Les conditions de la responsabilité étaient réunies. En particulier, la jurisprudence range les enseignants et les élèves des établissements scolaires dans la catégorie des usagers auxquels les règles décrites ci-dessus s’appliquent. Pourtant, le TA a rejeté le recours. Il existe en effet quelques hypothèses où l’administration peut s’exonérer de sa responsabilité et le TA avait considéré qu’on se situait dans un de ces cas, celui où la victime a concouru à la réalisation du dommage, en commettant elle-même une ou plusieurs fautes.
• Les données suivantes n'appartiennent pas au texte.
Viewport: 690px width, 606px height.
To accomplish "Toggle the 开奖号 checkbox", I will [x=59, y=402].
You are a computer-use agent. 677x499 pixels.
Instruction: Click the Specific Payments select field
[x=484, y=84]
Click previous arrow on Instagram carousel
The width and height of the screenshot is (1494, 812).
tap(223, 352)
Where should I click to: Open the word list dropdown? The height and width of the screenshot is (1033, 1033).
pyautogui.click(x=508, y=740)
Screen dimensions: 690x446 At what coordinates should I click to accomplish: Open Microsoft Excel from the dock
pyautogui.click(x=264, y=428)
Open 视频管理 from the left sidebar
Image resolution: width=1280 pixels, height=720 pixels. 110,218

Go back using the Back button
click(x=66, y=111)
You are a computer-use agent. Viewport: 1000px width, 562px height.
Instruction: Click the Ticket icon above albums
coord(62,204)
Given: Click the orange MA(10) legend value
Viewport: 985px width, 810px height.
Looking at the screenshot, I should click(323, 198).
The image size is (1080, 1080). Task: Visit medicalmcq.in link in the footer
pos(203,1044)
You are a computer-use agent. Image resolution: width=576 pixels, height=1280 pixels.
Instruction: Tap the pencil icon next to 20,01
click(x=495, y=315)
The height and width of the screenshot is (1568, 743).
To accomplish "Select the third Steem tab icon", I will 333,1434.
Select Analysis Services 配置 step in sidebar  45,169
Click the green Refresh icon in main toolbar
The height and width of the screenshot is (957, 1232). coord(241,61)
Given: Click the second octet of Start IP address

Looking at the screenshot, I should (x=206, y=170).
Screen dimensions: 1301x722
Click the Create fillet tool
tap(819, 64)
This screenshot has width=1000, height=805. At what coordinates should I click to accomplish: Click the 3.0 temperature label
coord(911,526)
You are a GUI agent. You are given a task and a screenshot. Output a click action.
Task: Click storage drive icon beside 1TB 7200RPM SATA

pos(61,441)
Pour décider s’il y a eu faute de la victime, qu’il définit de manière très large, en y rangeant en particulier l’imprudence, l’inattention ou la maladresse, le juge statue au cas par cas, en s’attachant à des éléments de fait : il se demande par exemple si la victime connaissait ou non les lieux, si elle était en mesure d’apprécier correctement le danger etc… Dans le présent cas, le TA a considéré que le trou était parfaitement visible à l’heure de l’accident, pour une personne normalement attentive, et que la victime connaissait parfaitement les lieux, dans la mesure où ils se situaient à proximité de la salle des professeurs. Il en avait donc déduit qu’il y avait eu imprudence ou inattention de l’enseignante et que celle-ci avait commis une faute exonérant le département et l’entreprise de leur responsabilité.
L'enseignante n'était pas censée avoir connaissance des travaux
Saisi en cassation, le Conseil d’Etat désavoue le TA, dans un arrêt du 4 avril 2016 ; il insiste sur le fait qu’aucune signalisation n’avait été posée pour avertir les enseignants du danger résultant de l’ouverture du regard et qu’aucun dispositif de protection n’avait été installé. L’absence de ces précautions est constitutive du défaut d’entretien normal, qui engage la responsabilité de l’administration. A l’inverse, dans les circonstances de l’espèce, l’imprudence reprochée à la victime ne pouvait pas être considérée comme fautive, dans la mesure où il y avait eu changement dans la configuration habituelle des lieux et où elle n’était pas censée avoir connaissance des travaux entrepris, faute des avertissements nécessaires.
L’administration n’avait pas pris les précautions utiles ou nécessaires. Le Conseil d’Etat estime donc qu’il y a eu qualification inexacte des faits et, annulant le jugement du TA, il lui renvoie l’affaire pour réexamen. Le TA aura éventuellement à régler la répartition des parts respectives de responsabilité entre le département et l’entreprise.